Lab 3: Two variable summaries, Sampling Distributions

Lab 3: Learning Objectives

Today, we will use data collected in class and in one or more data sets contained within the Lock5Data library, to:

become more fluent in R and its functions for exploratory data analysis
be able to explore how resistant various summary statistics (mean, median, sd) are to outliers
use computational methods to understand the concept of a sampling distribution

Summarizing Two Quantitative Variables

gf_point(y~x, data=) for a scatterplot
gf_point(y~x, data=) %>% gf_line() for scatterplot with lines
gf_point(y~x, data=) %>% gf_lm() for scatterplot with regression line
cor(y~x, data=) to calculate the correlation between 2 quantitative variables.

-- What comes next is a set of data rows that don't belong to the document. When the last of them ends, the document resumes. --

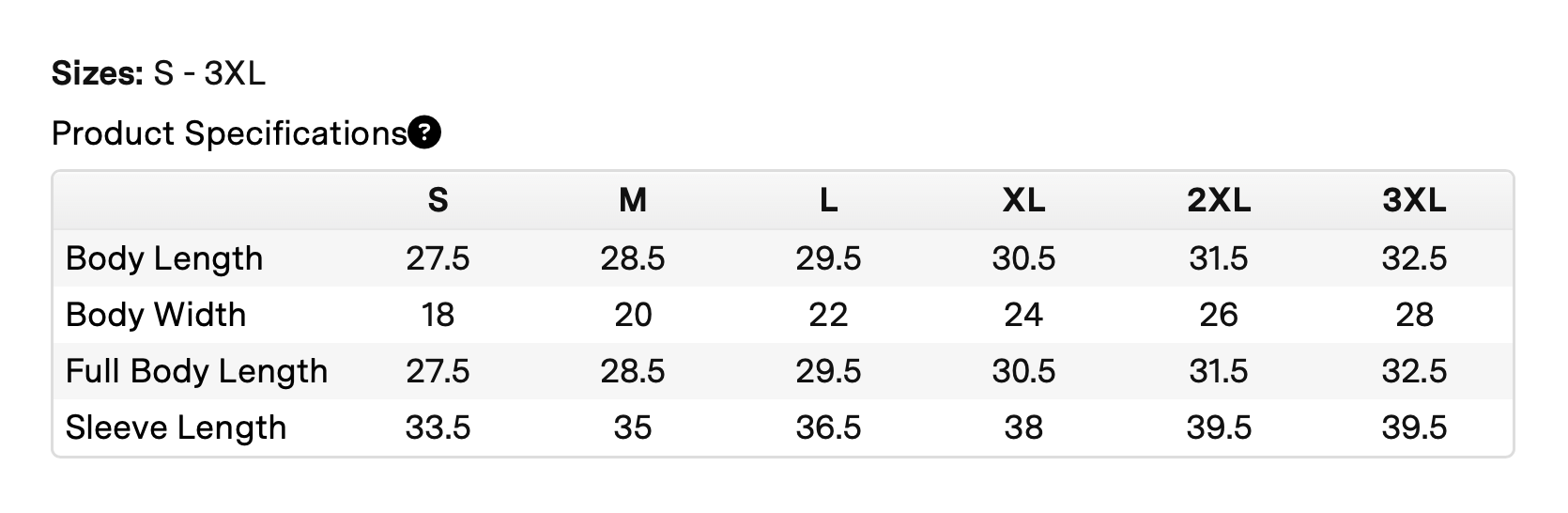Select Sleeve Length value 38 for XL

click(1023, 428)
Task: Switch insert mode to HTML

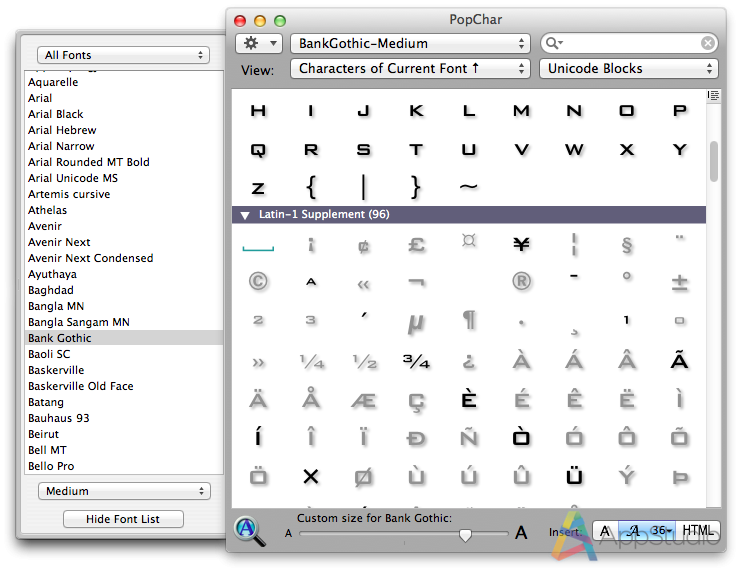Action: (698, 532)
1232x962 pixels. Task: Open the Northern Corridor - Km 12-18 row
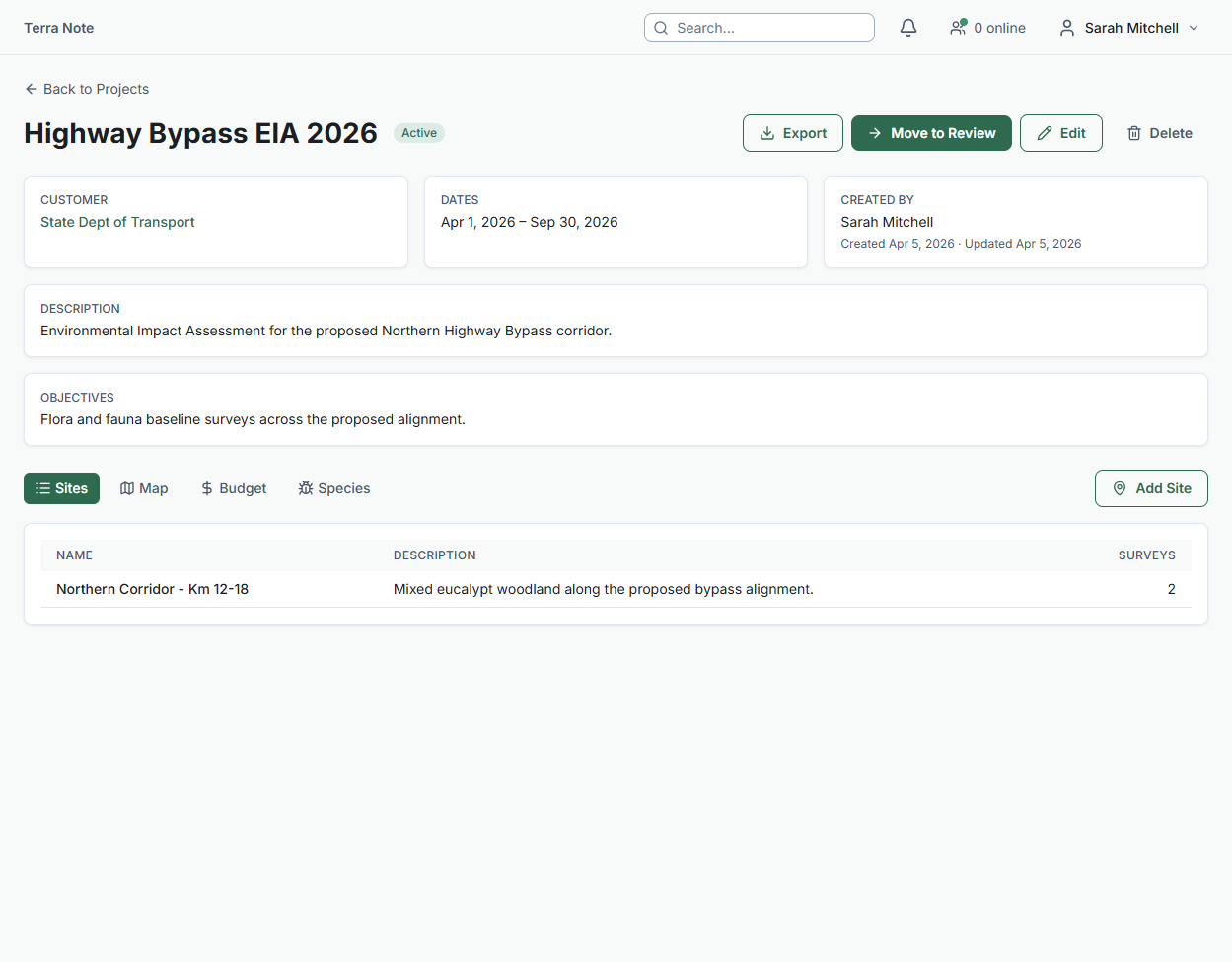(x=152, y=589)
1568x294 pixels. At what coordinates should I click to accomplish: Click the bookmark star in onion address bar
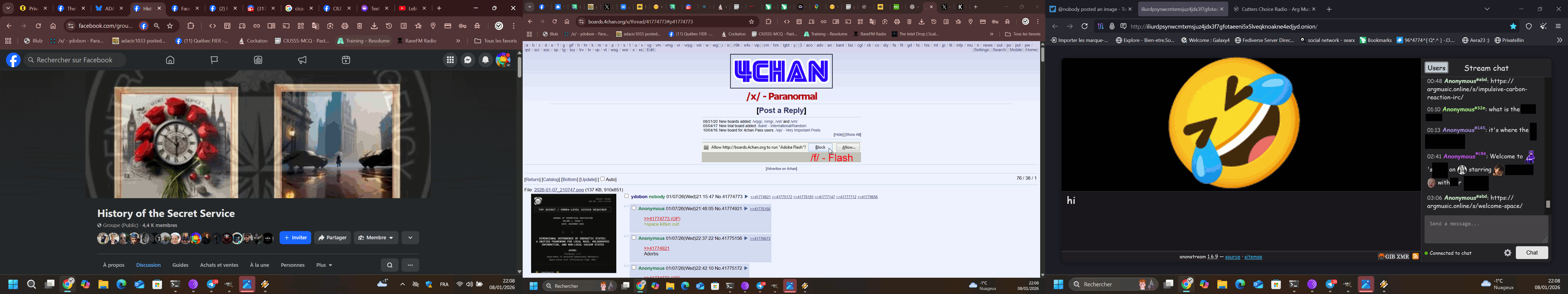tap(1513, 27)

Quantitative and categorical variables

gf_histogram(~x|y, data=) for side-by-side histograms for different groups (x)
gf_boxplot(y~x, data=) side-by-side boxplots
gf_density(~y, fill=~x, data=) density plots for multiple groups (x) overlaid For specific examples, see Handout slides from Ch 2.

Sampling Distributions

Sampling distribution = the distribution of a sample statistic (e.g., sample mean, sample proportion, correlation coefficient, etc) computed using different samples of the same size from the same population.

Lab 3: Exercises

Lets load our usual libraries:

library(mosaic)
library(knitr)
library(abd)

For each exercise, include any relevant output (tables, summary statistics, plots) in your answer. Doing this is easy! Use the template provided, lab3.qmd. Place any relevant R code in a code chunk, and click Render.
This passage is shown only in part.